Qu'est-ce que la robe noire? C'est celle du machiavélique jésuite, le père Benwell, qui cherche à récupérer une ancienne abbaye qui appartenait jadis à l'église catholique mais confisquée, en son temps, par Henri VIII. Machiavélique, ce jésuite, car après avoir converti le propriétaire de l'abbaye, Lewis Romayne, il place auprès de celui-ci un autre membre de son ordre, Penrose, fervent et sincère mais convaincu d'agir pour le bien de la religion. Le mariage de Lewis avec Stella Eyrecourt et l'arrivée d'un enfant, met en péril le complot du jésuite qui cherche à obtenir un testament en faveur de l'église. Parviendra-t-il à ses fins? Lewis Romeyne sous influence va-t-il déshériter son fils?

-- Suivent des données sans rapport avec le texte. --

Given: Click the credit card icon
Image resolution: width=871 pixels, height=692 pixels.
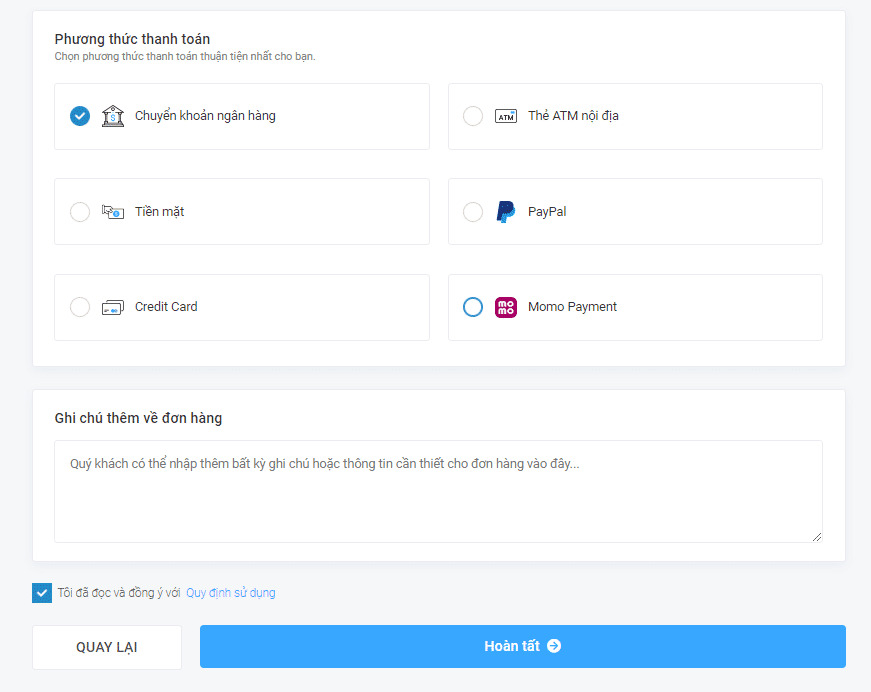Looking at the screenshot, I should click(113, 307).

Comme d'habitude, Collins fait preuve de talent pour nous conter une histoire noire, autant que la fameuse robe, couleur qui symbolise l'église catholique mais aussi l'âme du jésuite. Il sait créer une ambiance qui tient le lecteur en haleine, faire vivre des personnages torturés et pas seulement le "méchant" père Benwell mais aussi le tourmenté et mystique Lewis Romayne. Il sait décrire à merveille les rapports de domination spirituelle du religieux sur son disciple et montrer comment il exploite la faiblesse psychique du jeune homme dans des buts intéressés. Nous retrouvons ici un thème toujours d'actualité, celui du pouvoir exercé par des "gourous" sur des personnages fragiles et sous influence.
Ceci dit ce livre est loin d'être mon préféré. Il souffre d'être trop démonstratif, ce qui nuit au récit. Collins a une thèse, celle de démontrer l'ineptie et la malhonnêteté de l'église catholique et l'on sent trop le pamphlet dans le roman. C'est tellement gros que cela prête parfois un peu à sourire!
Quant à la vision de la femme dans ce roman! Où est passé, je vous prie de me le dire, le Collins de Mari et femme qui prenait fait et cause pour les femmes en critiquant violemment la législation sur le mariage qui place l'épouse sous la tutelle de son mari et lui ôte tout pouvoir de décision sur sa propre vie? Wilkie Collins se laisse aller à une misogynie de bas étage. Jugez plutôt :
Mais où se trouve la femme qui peut s'associer intimement avec le dur travail cérébral d'un homme qui s'est voué à des recherches intellectuelles absorbantes. Elle peut l'aimer, l'admirer, le servir, croire en lui plus que tout autre homme mais- en dépit d'exceptions qui ne viennent que confirmer la règle- elle n'est pas à sa place lorsqu'elle pénètre dans le cabinet de travail au moment où l'homme a la plume en main."
Il oublie de préciser que l'éducation de la jeune fille maintenue dans l'ignorance et la soumission par sa famille et la loi de la société victorienne, d'une part, et l'impossibilité, d'autre part, d'accéder au savoir détenu par les hommes sont peut-être les causes de cette prétendue infériorité de la femme. Il oublie aussi que même à son époque des écrivaines féminines (des exceptions?) lui tenaient la dragée haute et ne déméritaient pas, bien au contraire, à côté de lui!!